That works for me - great article! I submitted a pull request to fix some small typos - I think it would be good to play about with the styling a little bit so the text is centered in the page and the tables are formatted a bit more clearly. I’m not familiar with fastpages but I’m sure there’ll be a way to configure that somewhere in the setup!
Thanks! I merged your pull request.
I agree with you on the formatting issues. Internally, it uses Jekyll which isn’t rendering well here on Git.

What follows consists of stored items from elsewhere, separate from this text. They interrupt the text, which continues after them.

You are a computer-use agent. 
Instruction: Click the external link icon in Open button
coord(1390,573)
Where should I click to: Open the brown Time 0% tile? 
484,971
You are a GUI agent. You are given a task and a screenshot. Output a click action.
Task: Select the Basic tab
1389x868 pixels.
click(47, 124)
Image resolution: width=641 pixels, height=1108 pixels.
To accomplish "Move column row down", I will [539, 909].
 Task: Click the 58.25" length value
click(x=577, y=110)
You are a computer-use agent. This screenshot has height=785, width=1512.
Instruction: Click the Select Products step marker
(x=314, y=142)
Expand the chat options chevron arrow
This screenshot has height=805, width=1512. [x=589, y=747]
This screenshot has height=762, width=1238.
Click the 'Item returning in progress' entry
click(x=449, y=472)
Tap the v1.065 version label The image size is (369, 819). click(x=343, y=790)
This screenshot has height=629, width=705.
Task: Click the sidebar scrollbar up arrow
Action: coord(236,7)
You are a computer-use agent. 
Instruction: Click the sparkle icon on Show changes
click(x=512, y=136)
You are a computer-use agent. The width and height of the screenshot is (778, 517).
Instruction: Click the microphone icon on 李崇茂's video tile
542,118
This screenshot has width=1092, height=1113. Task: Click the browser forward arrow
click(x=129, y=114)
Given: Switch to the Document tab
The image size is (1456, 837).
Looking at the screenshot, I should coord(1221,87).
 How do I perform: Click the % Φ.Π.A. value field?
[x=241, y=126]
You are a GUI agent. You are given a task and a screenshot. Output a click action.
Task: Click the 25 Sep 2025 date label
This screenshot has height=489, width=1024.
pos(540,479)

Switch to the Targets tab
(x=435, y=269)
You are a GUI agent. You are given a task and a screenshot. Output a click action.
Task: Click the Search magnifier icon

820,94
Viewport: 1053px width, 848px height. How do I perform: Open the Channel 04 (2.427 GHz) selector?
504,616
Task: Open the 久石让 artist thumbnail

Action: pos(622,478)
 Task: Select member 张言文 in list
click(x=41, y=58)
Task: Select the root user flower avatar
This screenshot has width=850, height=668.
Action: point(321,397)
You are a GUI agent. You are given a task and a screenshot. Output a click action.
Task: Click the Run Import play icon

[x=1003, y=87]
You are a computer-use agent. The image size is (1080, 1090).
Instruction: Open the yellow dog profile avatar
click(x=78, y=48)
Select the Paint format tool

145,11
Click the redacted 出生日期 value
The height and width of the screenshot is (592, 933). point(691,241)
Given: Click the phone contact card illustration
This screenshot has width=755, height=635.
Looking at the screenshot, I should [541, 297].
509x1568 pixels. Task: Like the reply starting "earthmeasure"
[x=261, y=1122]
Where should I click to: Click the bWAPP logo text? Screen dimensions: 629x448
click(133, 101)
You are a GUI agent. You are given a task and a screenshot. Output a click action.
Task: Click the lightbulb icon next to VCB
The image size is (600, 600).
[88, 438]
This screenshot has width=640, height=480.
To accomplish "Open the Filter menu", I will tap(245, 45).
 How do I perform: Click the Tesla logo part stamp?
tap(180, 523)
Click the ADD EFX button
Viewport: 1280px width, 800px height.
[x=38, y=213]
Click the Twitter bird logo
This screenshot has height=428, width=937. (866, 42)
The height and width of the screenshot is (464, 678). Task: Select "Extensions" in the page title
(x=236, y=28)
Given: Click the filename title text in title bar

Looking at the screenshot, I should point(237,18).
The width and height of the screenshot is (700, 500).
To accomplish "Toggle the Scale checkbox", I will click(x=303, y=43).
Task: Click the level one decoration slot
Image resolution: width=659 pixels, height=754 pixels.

On the markdown, it looks well, the tables come with borders and other formatting is intact but when shifted to git, it comes in raw format.
Hello! it looks like on the side_scorer function below:
def _side_score(side, y):
tot = side.sum()
if tot<=1: return 0
I am struggling to understand why multiplying the standard deviation by “tot” matters and why we are penalising the side_score if a lot of elements end up in one particular split.
I see that we of course normalise by dividing the final score by the length of the dataset but why did we choose to multiple in the first place
At 19:30 in regards to bagging and random forests, Jeremy says creating subsets by grabbing a random 50% will create uncorrelated models, but there must be a limit to this, right? At some point I’ll have grabbed all of the possible subsets and any additional subset I grab will be a copy of a previous subset, and thus have a correlation of 1 with another subset.
This is probably unlikely for any reasonably sized dataset, but I assume the intuition still holds if I by chance grab a subset where only one element is different. Slightly less for 2, 3, or 4 elements, and even less for 50, 100, etc. What does reasonably uncorrelated look like in practice? How big does the dataset have to be for the models to meet that bar?
Also, I now see that the get_tree function in the notebook uses random.choice(n, int(propn)) to get a prop sized bucket, but it does it with replacement. Would it be better or worse to pass random.choice(n, int(propn), False) to get samples without replacement? In my tests on the Titanic set, I think I’m getting better results, but is making the selection with replacement making the buckets more or less correlated?
If there it takes you 1000 subsets to encounter a situation, then the impact of that correlation=1 subset will be 0.1% on the result. YMMV IANAM**